The entries from Ireland and Albania went unheard for Chinese viewers watching the contest’s first semi-final via Mango TV, a popular online streaming platform that is licensed under the powerful Hunan Broadcasting System, China’s second biggest television network after only CCTV.
So, what was it in these performances that upset Chinese censors? Well, Ireland’s Ryan O’Shaughnessy sang a song which featured a pair of male dancers acting out a gay love story:
While Albania’s Eugent Bushpepa simply has some tattoos on his arm:
Along with these two performances being cut out of the broadcast, viewers also noticed that a rainbow flag seen waving during another performance had been blurred out by censors.
After hearing about all of this, the European Broadcasting Union, the contest’s organizer, decided to take action, announcing that Mango TV would be banned from broadcasting the second semi-final and the grand finals.
“This is not in line with the EBU’s values of universality and inclusivity and our proud tradition of celebrating diversity through music,” the union said about its decision.
O’Shaughnessy was quick to praise the EBU’s decision, saying:
“From the very start we have just said love is love. It doesn’t matter whether it’s between two guys and two girls or a guy and a girl. I think it’s a really important decision by the EBU, they haven’t taken it lightly, and I think it’s a move in the right direction I’m happy about it.”

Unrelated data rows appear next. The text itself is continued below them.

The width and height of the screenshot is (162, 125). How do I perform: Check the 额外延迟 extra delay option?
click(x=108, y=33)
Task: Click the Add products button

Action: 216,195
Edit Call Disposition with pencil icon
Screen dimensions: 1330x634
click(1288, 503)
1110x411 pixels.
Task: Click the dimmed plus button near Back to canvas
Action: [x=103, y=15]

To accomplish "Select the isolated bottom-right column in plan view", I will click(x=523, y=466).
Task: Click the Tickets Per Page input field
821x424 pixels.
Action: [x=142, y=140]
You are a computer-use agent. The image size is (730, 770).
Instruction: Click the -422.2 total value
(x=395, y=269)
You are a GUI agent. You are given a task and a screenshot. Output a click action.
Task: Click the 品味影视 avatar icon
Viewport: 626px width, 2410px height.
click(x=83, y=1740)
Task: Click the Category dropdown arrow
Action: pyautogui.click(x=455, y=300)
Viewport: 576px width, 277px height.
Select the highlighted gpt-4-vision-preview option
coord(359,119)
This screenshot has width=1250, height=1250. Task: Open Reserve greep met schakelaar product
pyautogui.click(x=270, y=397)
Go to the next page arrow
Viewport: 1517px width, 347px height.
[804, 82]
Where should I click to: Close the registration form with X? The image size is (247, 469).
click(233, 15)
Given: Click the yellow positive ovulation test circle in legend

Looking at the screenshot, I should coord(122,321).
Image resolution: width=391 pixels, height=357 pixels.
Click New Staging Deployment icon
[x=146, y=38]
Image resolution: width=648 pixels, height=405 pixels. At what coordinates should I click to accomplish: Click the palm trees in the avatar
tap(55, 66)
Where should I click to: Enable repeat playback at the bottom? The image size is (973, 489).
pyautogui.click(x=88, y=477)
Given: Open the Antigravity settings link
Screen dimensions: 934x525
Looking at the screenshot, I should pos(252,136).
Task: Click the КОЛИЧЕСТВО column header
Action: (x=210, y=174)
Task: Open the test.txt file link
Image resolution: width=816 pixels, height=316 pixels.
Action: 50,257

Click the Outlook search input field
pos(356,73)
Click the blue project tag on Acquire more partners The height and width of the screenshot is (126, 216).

China has long banned depictions of homosexuality in its media. Back in 2016, as part of a crackdown on “vulgar, immoral, and unhealthy content,” LGBT content was banned from television shows in the country, classified as “abnormal sexual behavior.” The following year, gay content was also banned from online videos, falling into that same category.
Last month, Weibo, one of China’s most popular and important social media networks, announced a similar ban on gay content, but was quickly forced to reverse course after tens of thousands of netizens protested, rallying around the viral hashtag: #iamgay.
While China’s censorship of homosexuality is a well-worn topic, its fight against tattoos gets much less press. Chinese actors are reportedly banned from having tattoos and, back in March, members of China’s national football team were even forced to wear bandages over their arms and legs in order to conceal their tats.